Als Erstdruck verfügbar. 

 

Wie viele Salzburger liebe ich Georg Trakl. In meiner Serie geht es um den Besuch Trakls - heute, im Jahr 2022 - und wie er Salzburg in Depression wahrnimmt. Wie in fast allen meinen Bildern geht es nicht um konkrete Darstellungen sondern um das "How does it feel?".  Natürlich - einige Gedichte hatten mehr Einfluss auf die Fotografien als andere. Und wer die Wirkung von "Salzburg im Föhn" bildlich wieder erkennt liegt wohl nicht ganz falsch.  Auch die Handschrift Kubins aus dem Trakl/Kubin Buch "Offenbarung und Untergang" ist nicht ganz von der Hand zu weisen. 

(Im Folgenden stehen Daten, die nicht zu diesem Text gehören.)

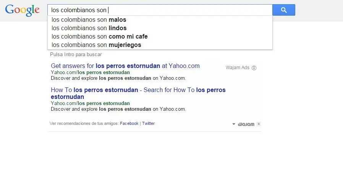Expand the Wajam dropdown arrow
The image size is (343, 194).
click(x=234, y=124)
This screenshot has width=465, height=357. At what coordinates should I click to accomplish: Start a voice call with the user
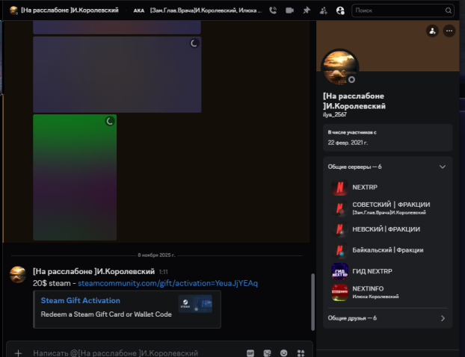[x=272, y=10]
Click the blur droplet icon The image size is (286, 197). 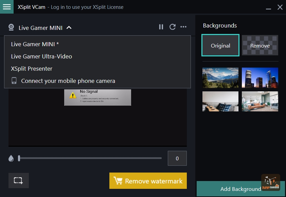click(11, 158)
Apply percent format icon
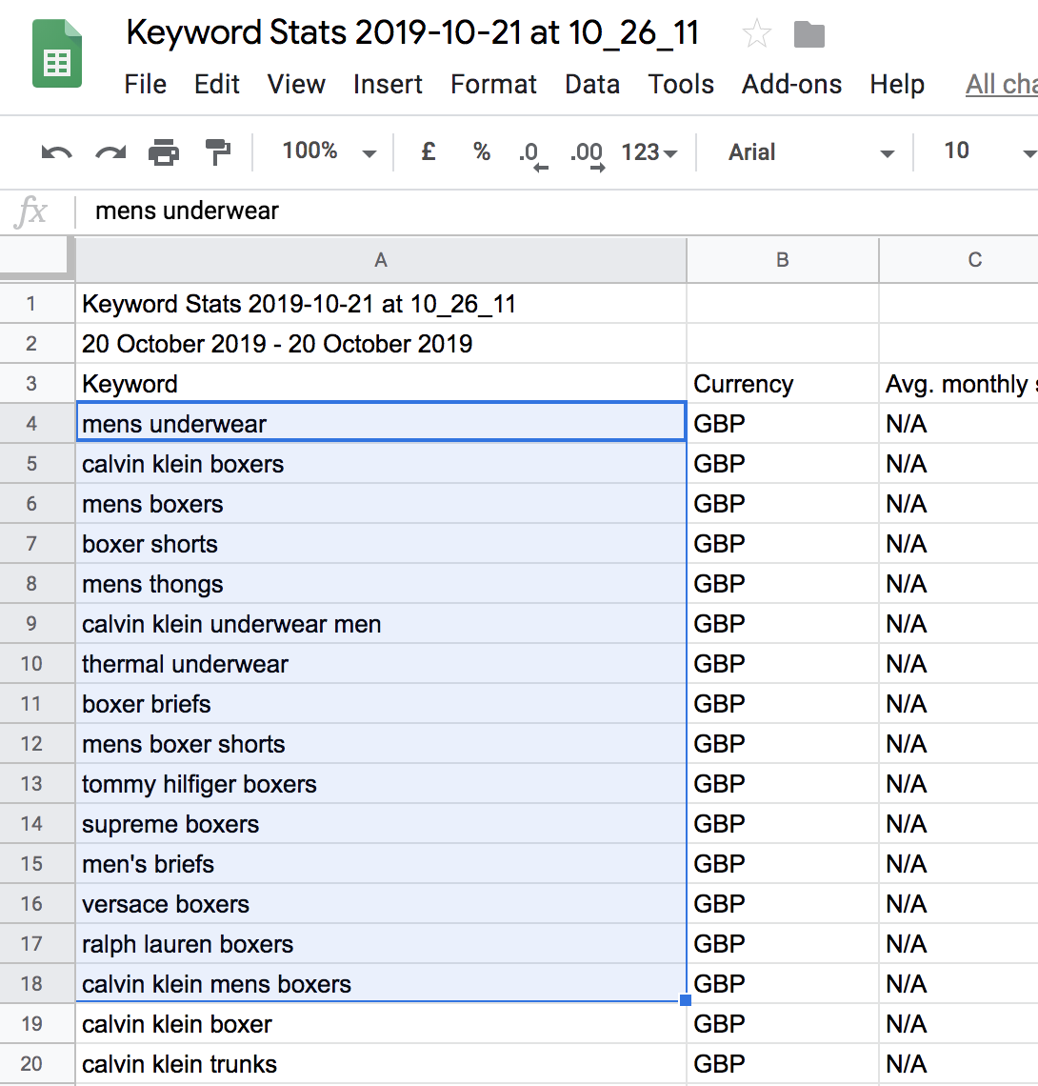Screen dimensions: 1038x1086 (482, 151)
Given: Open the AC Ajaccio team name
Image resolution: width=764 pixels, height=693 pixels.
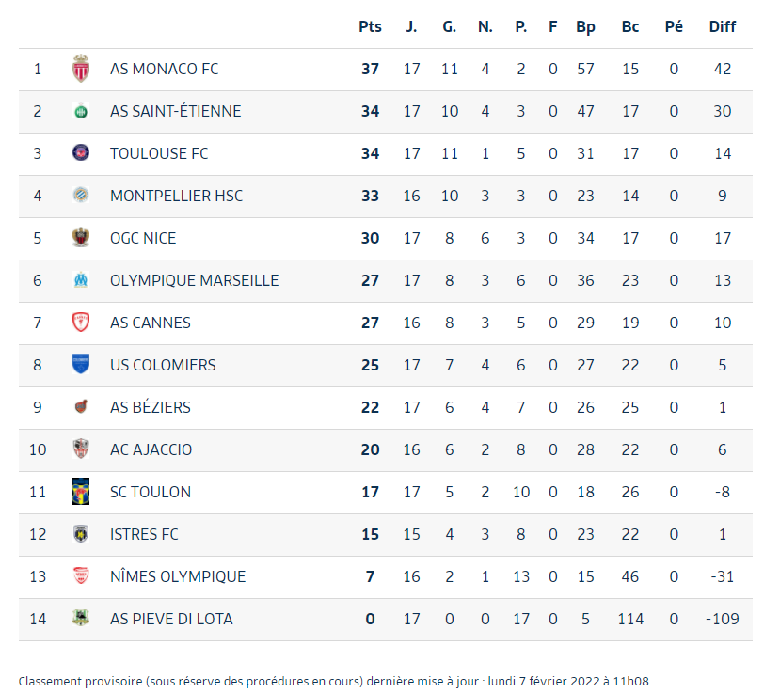Looking at the screenshot, I should tap(151, 449).
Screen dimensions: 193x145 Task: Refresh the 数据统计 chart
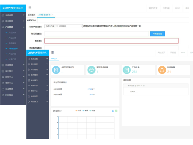[x=113, y=111]
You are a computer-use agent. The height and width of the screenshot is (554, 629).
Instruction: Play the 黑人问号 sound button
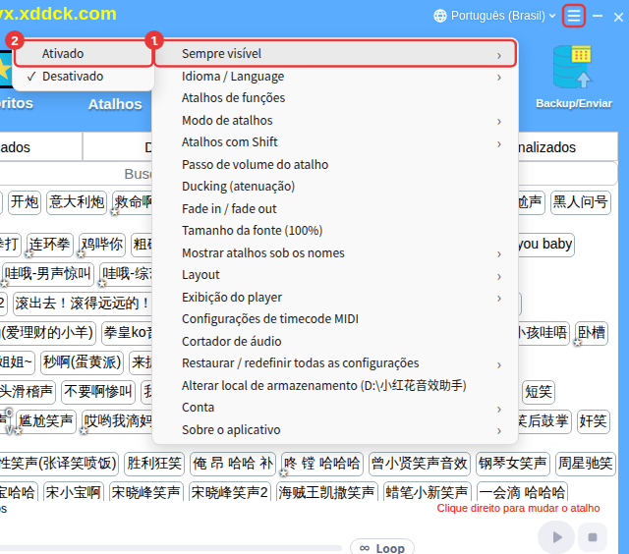581,202
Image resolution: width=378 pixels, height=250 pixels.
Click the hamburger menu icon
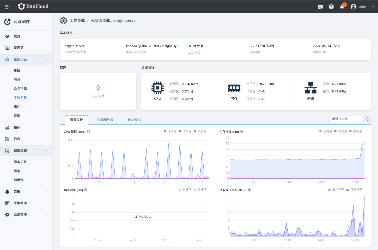pos(7,7)
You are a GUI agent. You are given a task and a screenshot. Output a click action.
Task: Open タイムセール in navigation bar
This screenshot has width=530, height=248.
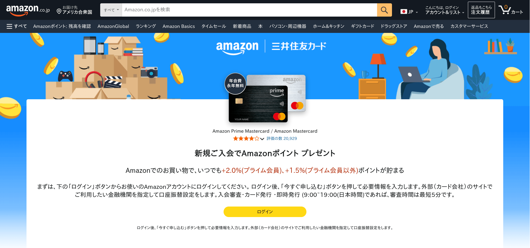pos(214,26)
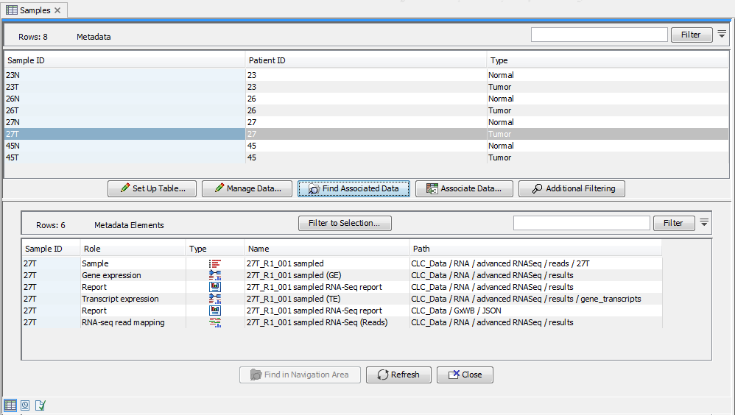Click the Find Associated Data button
Screen dimensions: 735x415
[353, 189]
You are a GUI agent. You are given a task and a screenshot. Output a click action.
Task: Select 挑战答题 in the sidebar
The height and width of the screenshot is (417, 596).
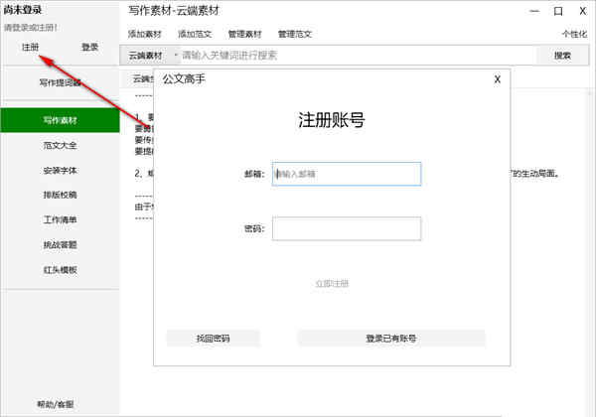coord(60,244)
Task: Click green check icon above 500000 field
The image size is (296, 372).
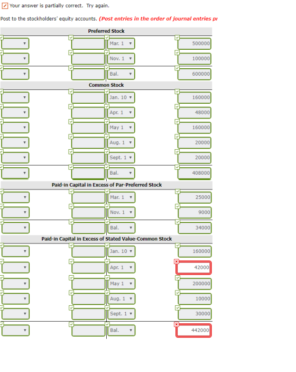Action: (177, 38)
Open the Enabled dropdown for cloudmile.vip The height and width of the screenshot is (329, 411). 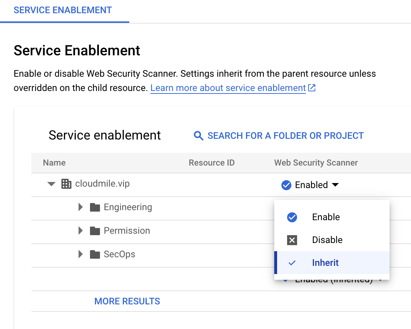(335, 185)
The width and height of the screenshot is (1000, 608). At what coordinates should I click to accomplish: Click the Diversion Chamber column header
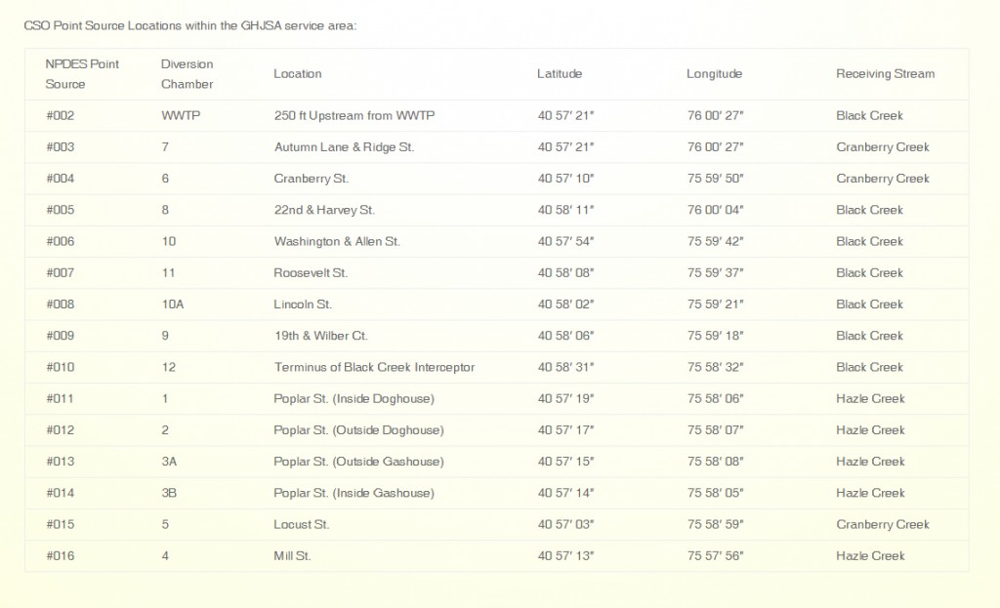(x=187, y=74)
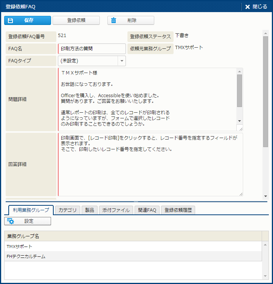
Task: Click the form's main scrollbar down arrow
Action: (265, 196)
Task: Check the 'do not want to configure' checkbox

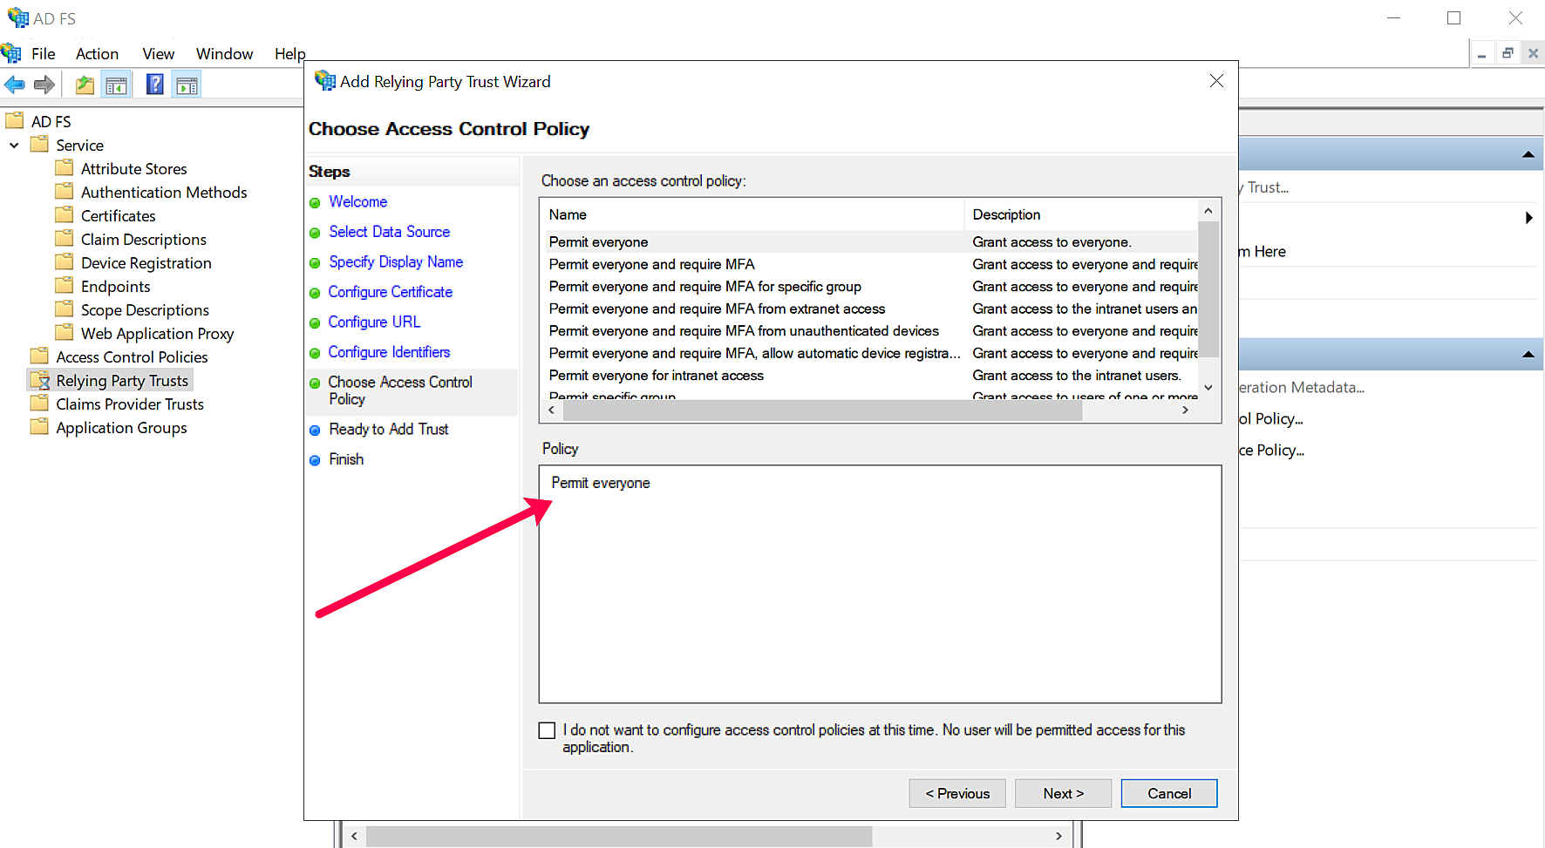Action: pyautogui.click(x=547, y=730)
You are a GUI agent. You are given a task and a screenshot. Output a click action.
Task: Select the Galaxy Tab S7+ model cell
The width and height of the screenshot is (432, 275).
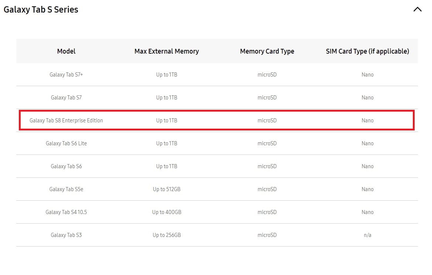coord(66,75)
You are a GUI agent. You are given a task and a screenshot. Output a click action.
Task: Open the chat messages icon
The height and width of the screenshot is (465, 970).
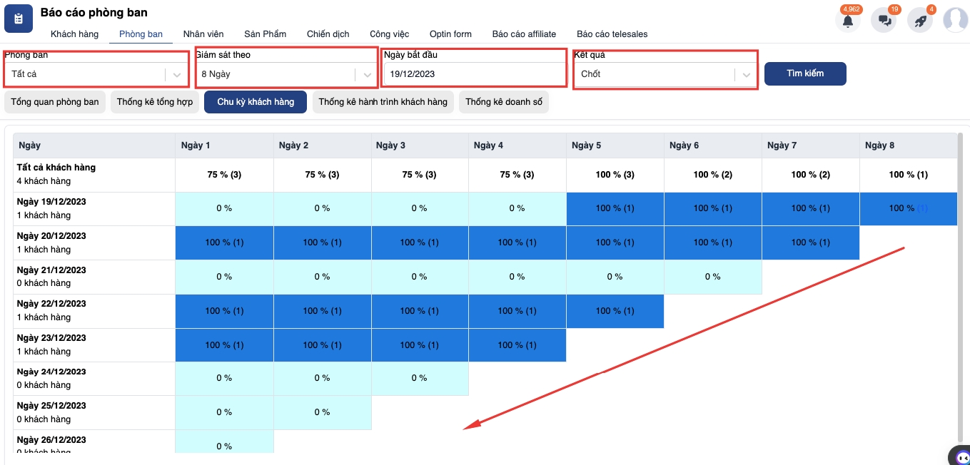pyautogui.click(x=884, y=20)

Salzburgs Sehenswürdigkeiten haben sich seit Trakls Tod 1914 nicht sehr verändert - aber es sind kleine Details, die den Unterschied ausmachen. 

 

Zu den Aufnahmen: 

Trakls Gedichte szenisch umzusetzen und gleichzeitig die Stimmung einzufangen halte ich persönlich für sehr schwierig bis unmöglich.  So blieb mir nur übrig, die Atmosphäre in Kombination mit Orten, die Trakl besucht hat oder besucht haben könnte, fotografisch umzusetzen. 

Stilistisch habe ich mich - wenig überraschend - für eine expressionistische Bildsprache entschieden. 

Die spezielle Bildwirkung  entspringt der Doppelbelichtung, einer speziellen Belichtungsmethode und einem so genannten Layer von  Mauerstrukturen  von Salzburgs Friedhöfen, welches über die doppelt belichtete Fotografie gelegt wird.